Mas, invariavelmente, quando os primeiros fios dourados ameaçam trazer a claridade os sinos repicam-se e os violinos esfregam-se a um ritmo desenfreado, melodramático. Todas as manhãs encontro a folha amarrotada em forma de Terra e a caneta, sangrada, espetada de um lado a outra como eixo de rotação desta bola de papel. Ao observar este cenário recordo-me, também invariavelmente, de que tinha algo sobre que escrever. Passado, recordações, sentimentos, euforias, calores, frios, ansiedades, planos,... Era um livro de histórias, um romance em Verona, umas memórias, um ensaio filosófico, uma teoria política, uma patente, um teorema,... Esfumou-se. Perfeito: dado o trabalho racional do dia anterior como perdido começa a ficar tarde e tenho de começar a teorizar para que amanhã, sim esse vai ser o dia, consiga ao menos inspirar o título.

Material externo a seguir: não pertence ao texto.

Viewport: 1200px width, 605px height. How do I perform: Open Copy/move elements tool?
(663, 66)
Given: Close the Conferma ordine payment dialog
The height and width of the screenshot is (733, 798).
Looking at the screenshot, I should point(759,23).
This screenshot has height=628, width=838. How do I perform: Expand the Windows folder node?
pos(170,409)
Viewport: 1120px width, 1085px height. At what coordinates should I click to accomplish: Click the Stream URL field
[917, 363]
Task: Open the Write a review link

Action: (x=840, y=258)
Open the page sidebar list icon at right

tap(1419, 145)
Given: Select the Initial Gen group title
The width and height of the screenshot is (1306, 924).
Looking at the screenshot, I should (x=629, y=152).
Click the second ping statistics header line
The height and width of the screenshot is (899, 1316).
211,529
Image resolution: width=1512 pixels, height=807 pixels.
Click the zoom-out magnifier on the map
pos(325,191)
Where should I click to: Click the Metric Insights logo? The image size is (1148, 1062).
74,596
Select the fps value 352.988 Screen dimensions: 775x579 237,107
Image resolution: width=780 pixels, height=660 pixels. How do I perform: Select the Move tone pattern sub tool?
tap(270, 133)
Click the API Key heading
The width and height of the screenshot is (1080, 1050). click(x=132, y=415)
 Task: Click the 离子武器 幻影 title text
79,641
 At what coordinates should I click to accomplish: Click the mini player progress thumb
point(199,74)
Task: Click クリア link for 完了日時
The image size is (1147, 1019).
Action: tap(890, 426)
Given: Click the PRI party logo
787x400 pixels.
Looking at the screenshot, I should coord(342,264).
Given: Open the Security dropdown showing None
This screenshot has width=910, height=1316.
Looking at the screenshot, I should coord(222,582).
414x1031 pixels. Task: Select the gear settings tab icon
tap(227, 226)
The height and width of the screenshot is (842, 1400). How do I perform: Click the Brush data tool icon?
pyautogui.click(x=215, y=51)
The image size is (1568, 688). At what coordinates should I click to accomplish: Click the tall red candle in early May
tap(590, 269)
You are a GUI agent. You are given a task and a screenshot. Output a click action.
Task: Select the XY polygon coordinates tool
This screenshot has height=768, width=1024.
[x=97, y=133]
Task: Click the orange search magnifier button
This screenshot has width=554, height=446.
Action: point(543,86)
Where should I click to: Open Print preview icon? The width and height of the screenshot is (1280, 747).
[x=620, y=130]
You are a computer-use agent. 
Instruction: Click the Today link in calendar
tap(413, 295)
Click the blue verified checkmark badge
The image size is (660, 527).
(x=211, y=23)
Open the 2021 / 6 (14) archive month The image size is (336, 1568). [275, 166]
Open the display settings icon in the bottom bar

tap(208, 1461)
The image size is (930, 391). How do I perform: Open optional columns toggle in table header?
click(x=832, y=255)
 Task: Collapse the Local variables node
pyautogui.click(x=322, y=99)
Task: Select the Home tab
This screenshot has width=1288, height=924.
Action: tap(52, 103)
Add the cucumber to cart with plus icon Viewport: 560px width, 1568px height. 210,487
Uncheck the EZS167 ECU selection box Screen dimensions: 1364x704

E isto sempre, em eterno retorno. Começo a pensar se não estarão as ursas, a maior e a menor, com a ajuda da polar de alguma forma a conspirar, preparando-me, todas as madrugadas, o cenário que torna vãs as minhas ligeiras progressões.
Poderia, uma vez, experimentar escrever pela noite e espantar de vez o vilão mostrando que até sou capaz. De escrever o pensado, pensar o escrito e assim triunfar entre duas realidades que, para sentirem que estão em casa, chamam sempre a sua irmã, Solidão.
Talvez um dia, quem sabe.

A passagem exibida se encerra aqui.